Frequently asked questions
Can I learn AI for free?
Yes. You can learn AI entirely for free using resources like Andrew Ng’s machine learning course (free to audit), fast.ai, Kaggle Learn, Hugging Face courses, Google’s AI learning paths, India’s NPTEL/SWAYAM, and YouTube channels such as 3Blue1Brown and freeCodeCamp. Paid courses mainly add structure, certificates and placement support — not better core knowledge.
How long does it take to learn AI?
For a complete beginner studying 8–12 hours a week, expect about 3–5 weeks for Python, 2–3 months for core machine learning, and roughly 6–12 months total to reach a job-ready level with a portfolio. If you already code, you can move significantly faster.
How do I learn AI from scratch with no coding background?
Start with Python basics (freeCodeCamp or Kaggle), then NumPy and pandas, then core ML concepts with scikit-learn, and only then deep learning and LLMs. Use Google Colab so you do not need a powerful computer, and build a small project after each topic.
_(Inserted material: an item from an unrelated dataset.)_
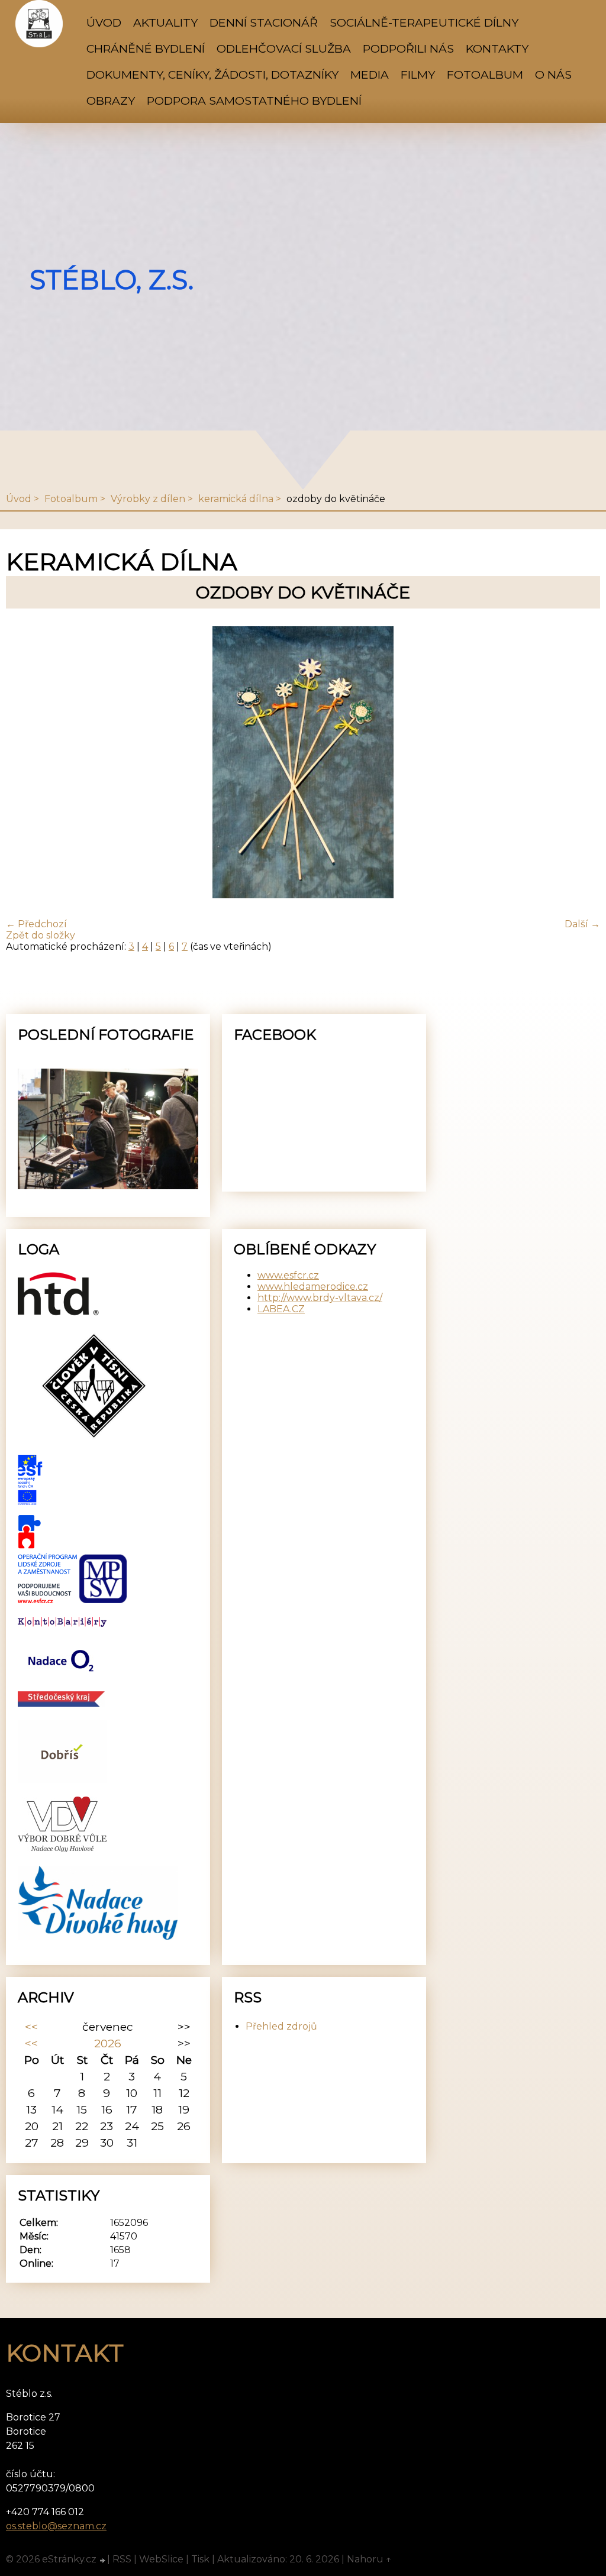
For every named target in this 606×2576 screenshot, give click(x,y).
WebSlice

Follow the five-stage roadmap and 90-day plan in this guide.
Do I need to be good at maths to learn AI?
Not to start. School-level math is enough to begin. To build practical applications you need working intuition in linear algebra, probability/statistics and basic calculus — which you can learn alongside coding. Deep math is mainly required for cutting-edge research, not for most applied AI jobs.
Which programming language is best for AI?
Python, by a wide margin. It is beginner-friendly and has the richest ecosystem of AI libraries (NumPy, pandas, scikit-learn, PyTorch, TensorFlow, Hugging Face transformers). Almost every AI course and job uses Python, so it is the clear first choice.
How does an AI actually learn?
Most modern AI learns from data through a process called training. The model makes predictions, an error is measured, and an algorithm called gradient descent nudges the model’s internal numbers (weights) to reduce that error — repeating millions of times until it generalises well to new, unseen data.
What is the difference between AI, machine learning and deep learning?
AI is the broad field of making machines perform tasks that need intelligence. Machine learning is a subset where systems learn patterns from data. Deep learning is a subset of ML using multi-layer neural networks, and it powers most modern breakthroughs, including large language models like ChatGPT, Gemini and Claude.
Is AI a good career in India in 2026?
Yes. AI and data roles are among the most in-demand in India across startups, IT services, GCCs and product companies. Entry roles like data analyst start at roughly ₹4–8 LPA, while experienced ML and AI engineers can earn well into double digits in lakhs. A strong portfolio matters more than any single certificate.
Note: Course names, prices and salary figures mentioned are indicative and change frequently. Verify the latest details on each provider’s official website and on current salary platforms before making decisions.